For Network (ethernet or wifi) radios:
- Type in the  IP address of the radio or radio server. If you know the hostname, you may supply the hostname instead.
- Enter the  Control Port. The default is 50001 on most radios.
- Enter the  username as set on the radio.
- Enter the  password
- Select the  audio output device you wish to use. Typically this is your headset or speakers. Linux users may simply select “default” for their desktop environment’s default audio choice.

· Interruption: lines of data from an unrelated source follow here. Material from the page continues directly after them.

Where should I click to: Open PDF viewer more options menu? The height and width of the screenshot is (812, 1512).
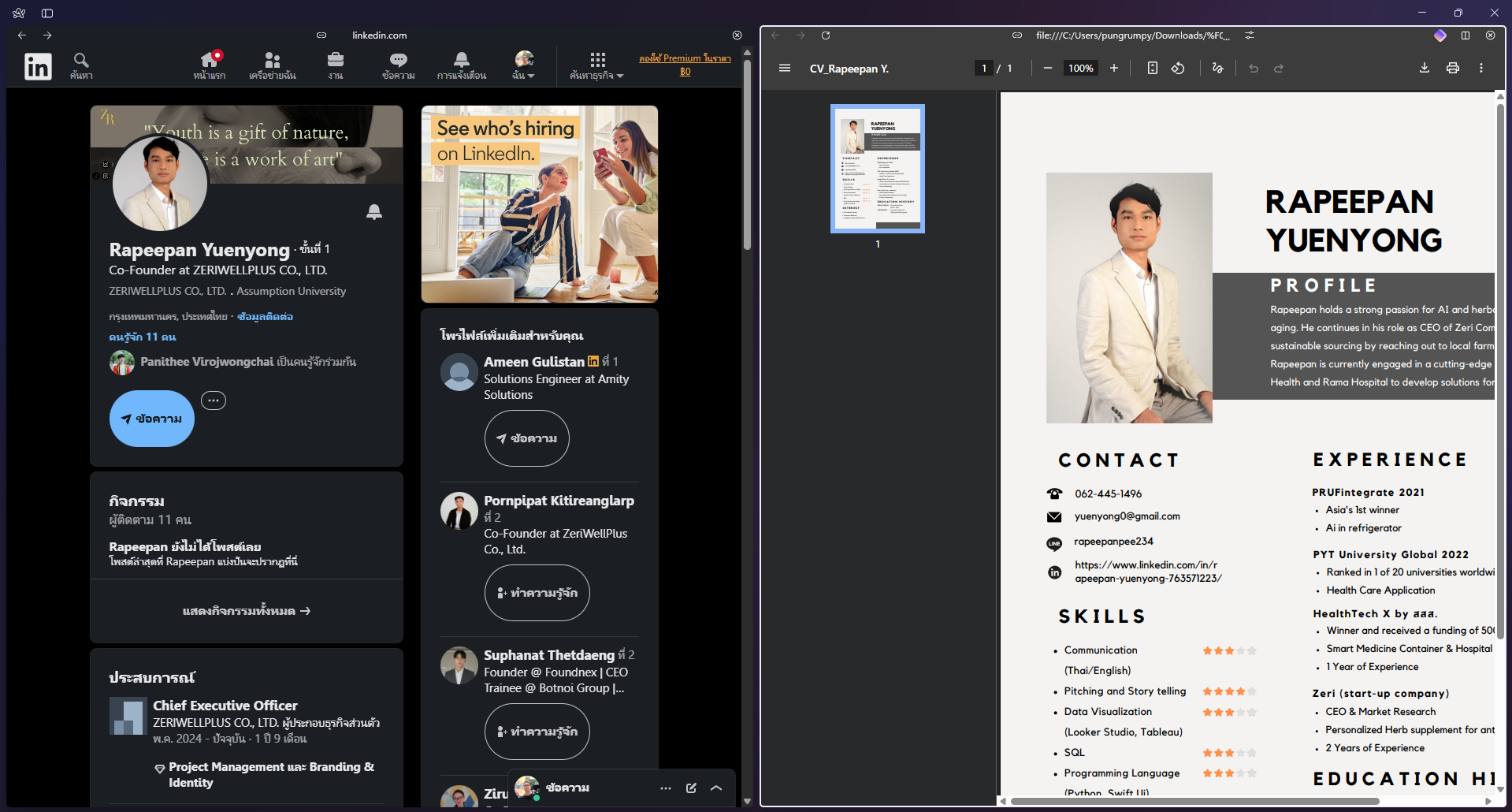pyautogui.click(x=1481, y=69)
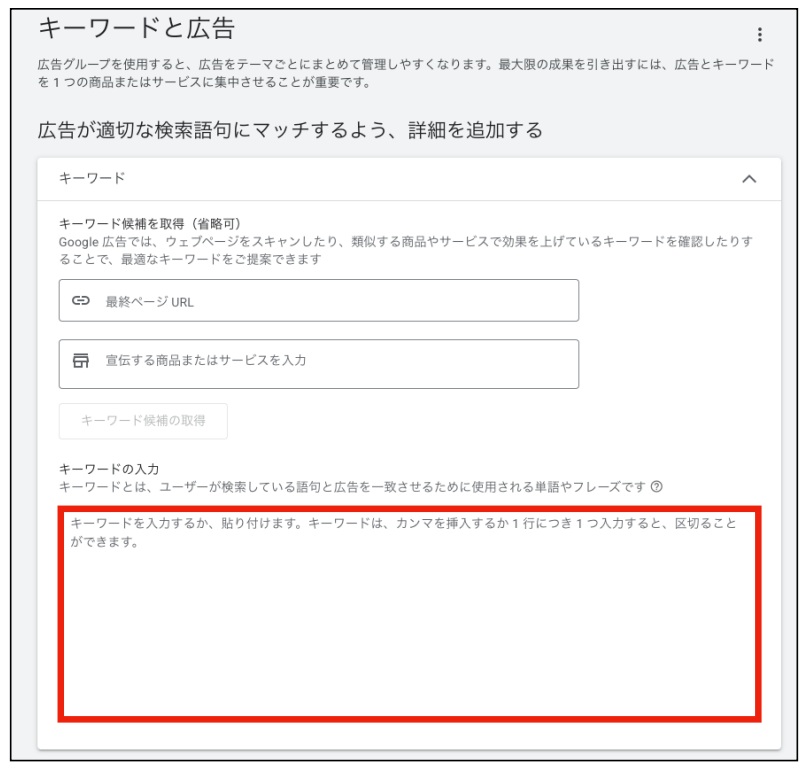Screen dimensions: 807x770
Task: Open the three-dot more options menu
Action: [759, 35]
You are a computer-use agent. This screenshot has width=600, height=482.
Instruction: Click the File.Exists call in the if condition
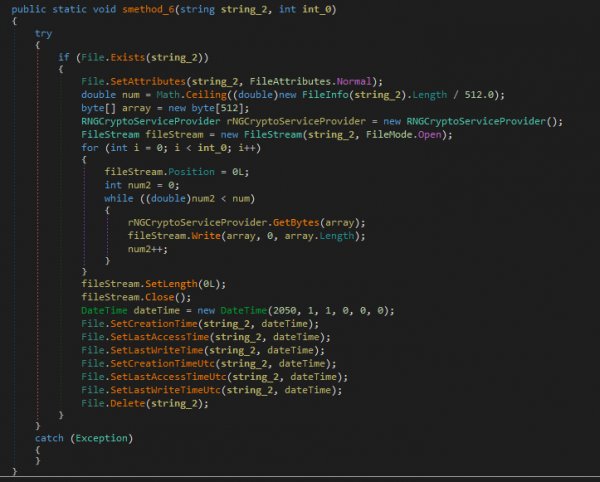coord(105,56)
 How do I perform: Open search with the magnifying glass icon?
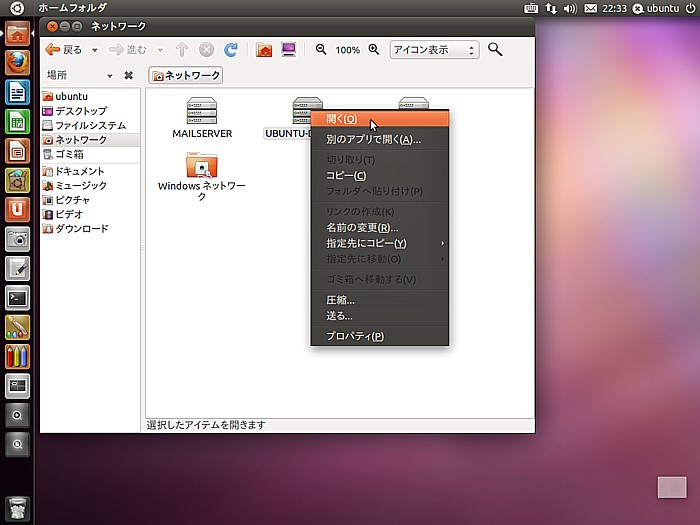pyautogui.click(x=494, y=49)
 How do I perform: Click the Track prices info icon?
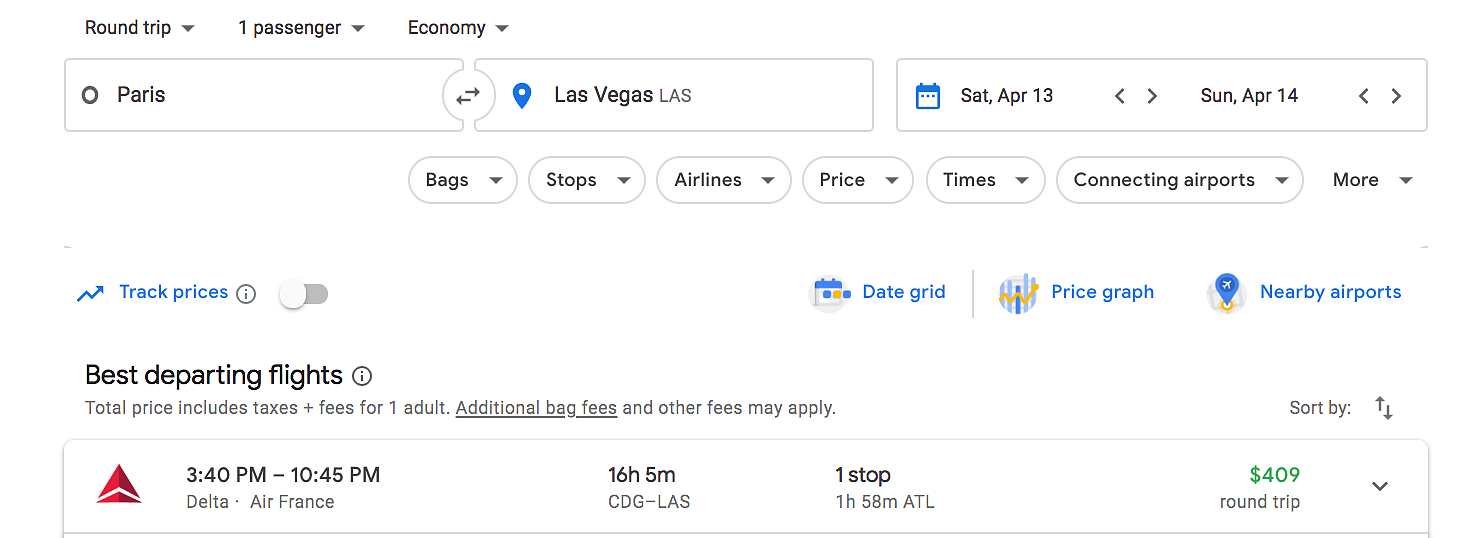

- Select the  audio input device you wish to use. Typically this is your microphone. Linux users may simply select “default” for their desktop environment’s default audio choice.
Next, for both types:
Press “Connect to Radio” (bottom of the window). If successful, the radio model number should appear in the window title bar and the lower-right corner of the window. Once working, press “Save Settings” (bottom left of the window).
You can read the entire User Manual here.
This is a collection of questions that we frequently see come up on the support forum. Please, have a look here before posting, it may save you a lot of time.
Jump to: Downloading/Installing | Audio | Waterfall | Sharing Control | Networking | Protocol
Q: I’m using Windows and I get an error that “MSVCP140.dll is not found.
A: This happens sometimes. Press “Ignore” if prompted. If there are errors running wfview, simply run the
vcredist_x86.exe program, which is conveniently located in the wfview application directory (usually
c:\program files (x86)\wfview\)
Q: I’m using Windows and I get an error that “VCRUNTIME140.DLL” is not found.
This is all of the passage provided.